Task description
Before copying, set aside the pictures; then restate exactly the lines from the one with "You are a GUI" through the last line of the records.

Exercise data
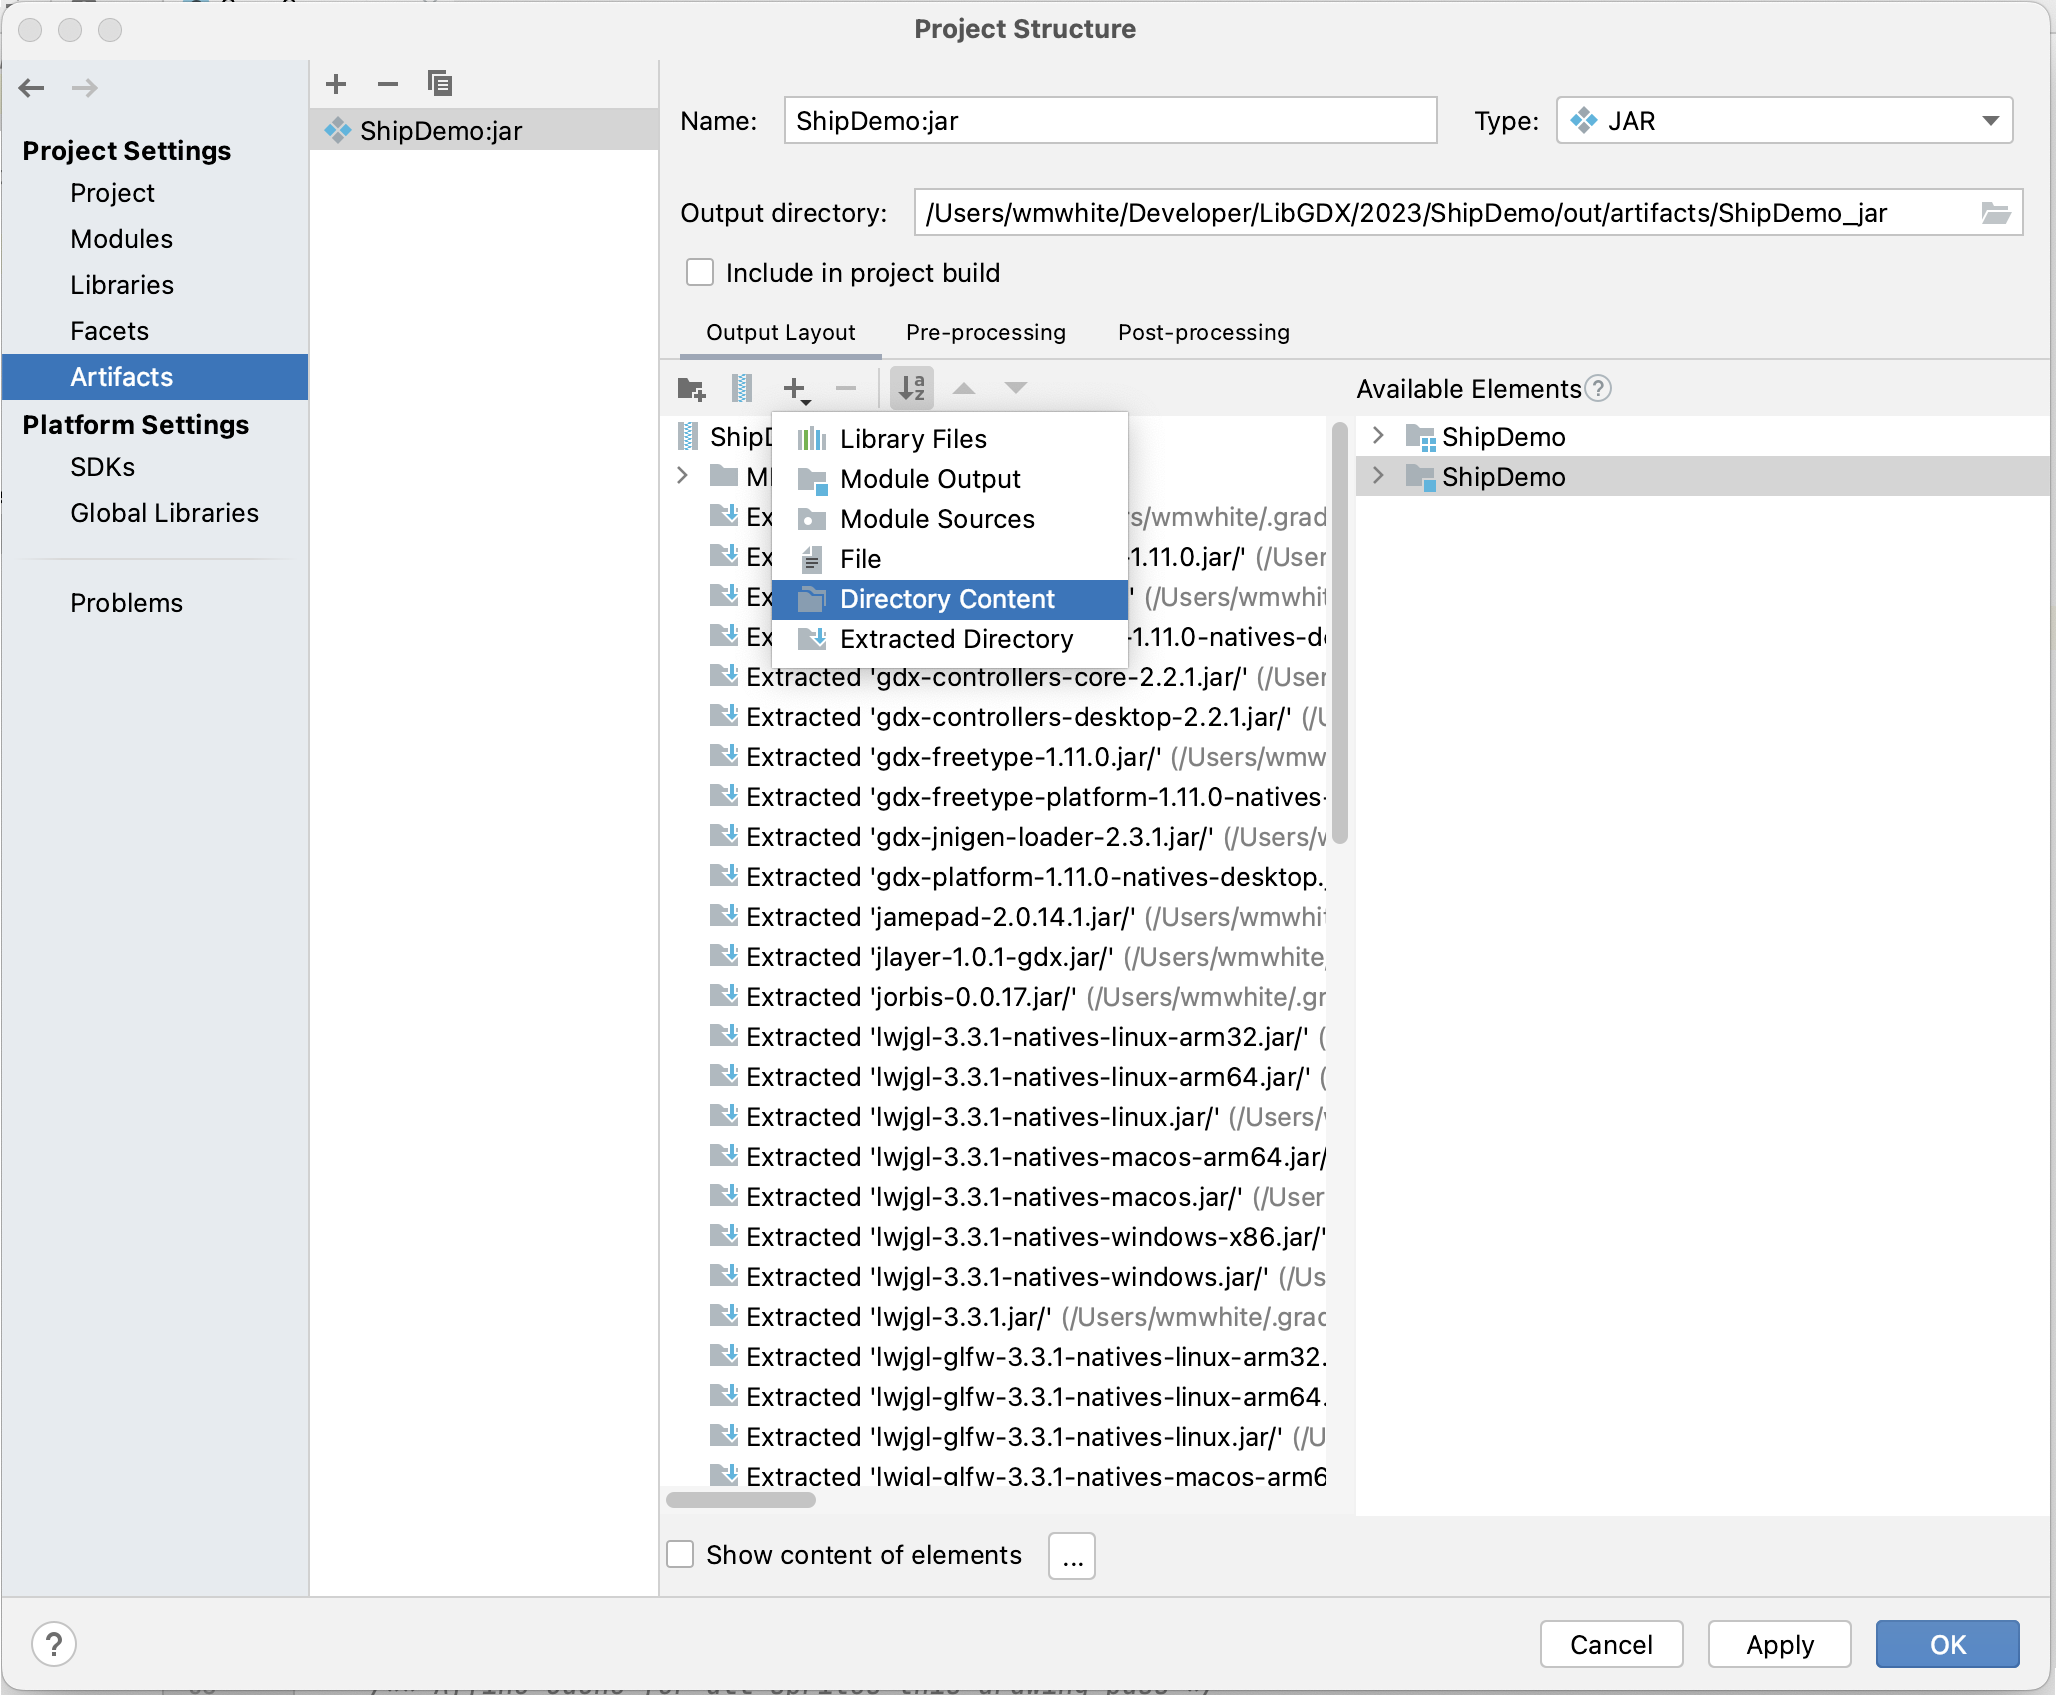This screenshot has width=2056, height=1695.
Task: Click the Sort Elements by Names icon
Action: click(912, 388)
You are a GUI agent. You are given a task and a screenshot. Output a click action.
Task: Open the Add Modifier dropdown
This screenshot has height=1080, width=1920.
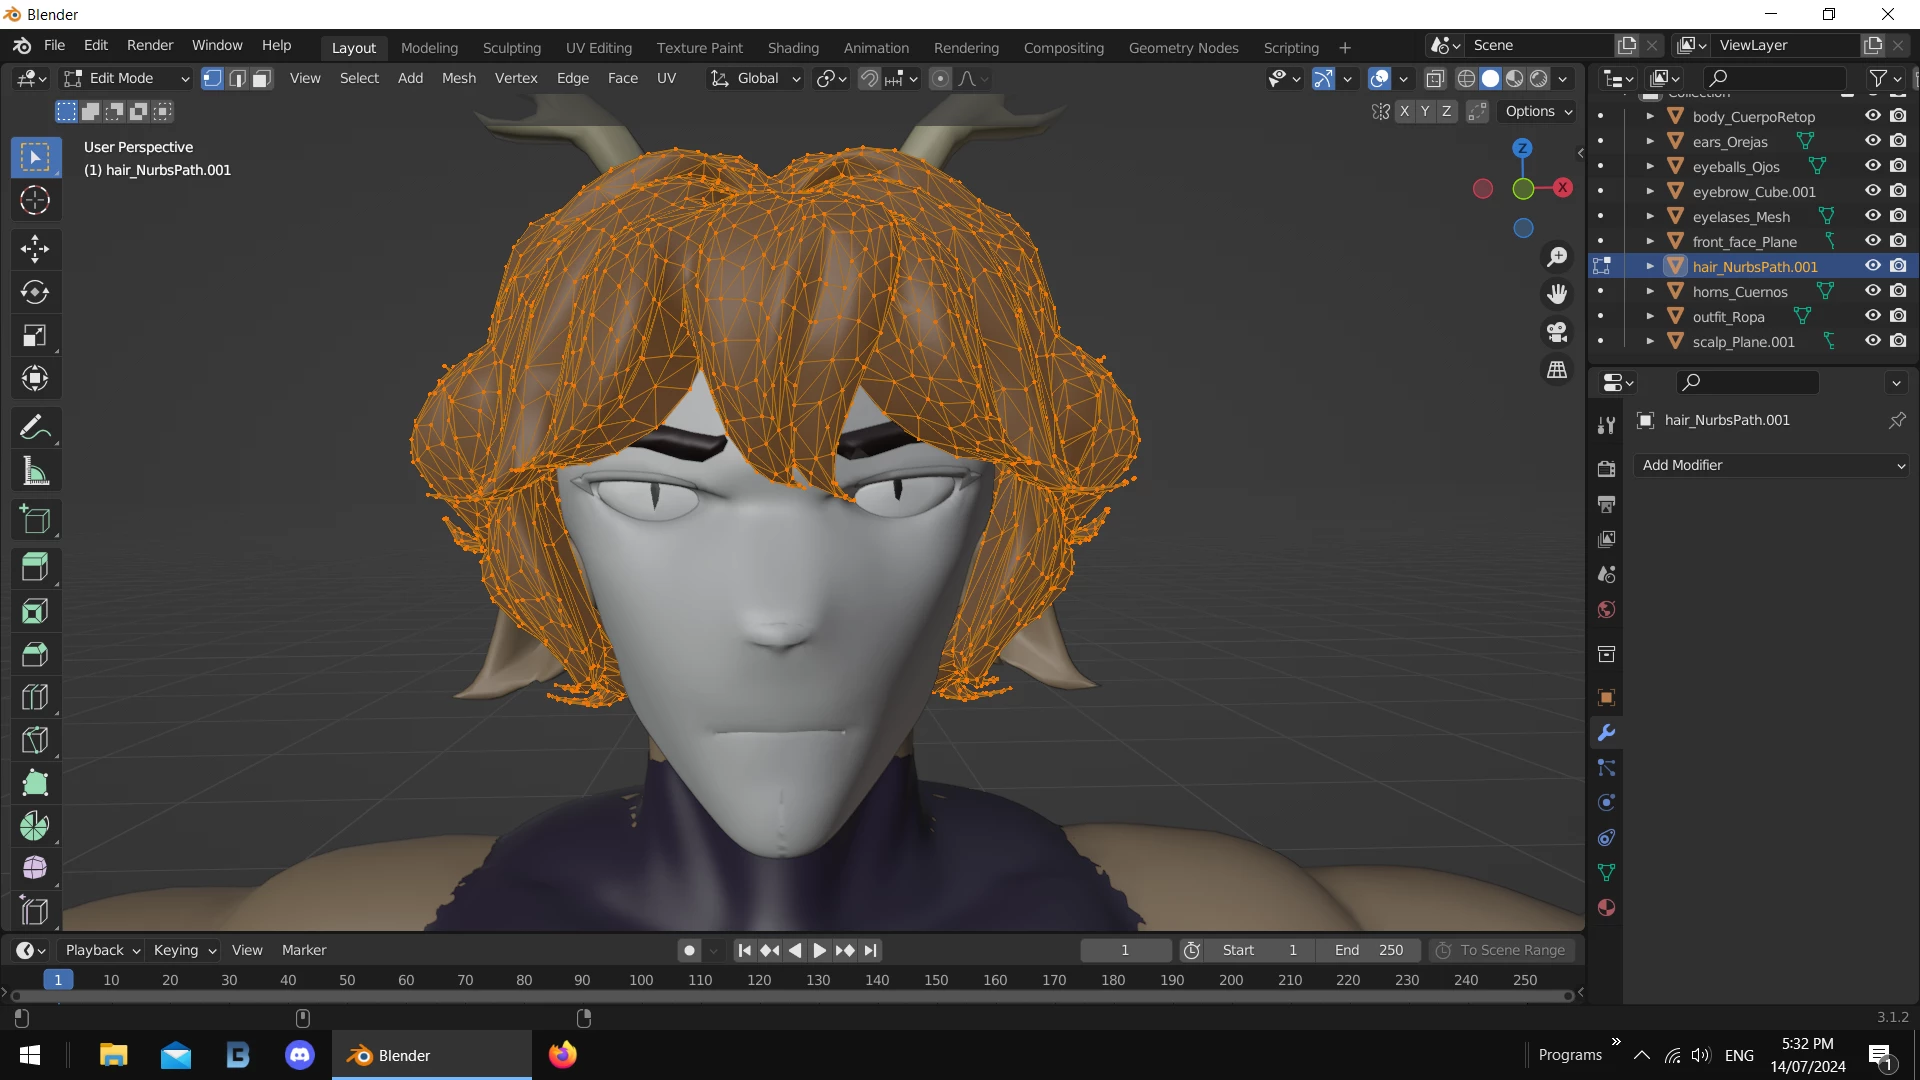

Task response
You are a GUI agent. You are given a task and a screenshot. Output a click action.
Task: Open the Add Modifier dropdown
This screenshot has height=1080, width=1920.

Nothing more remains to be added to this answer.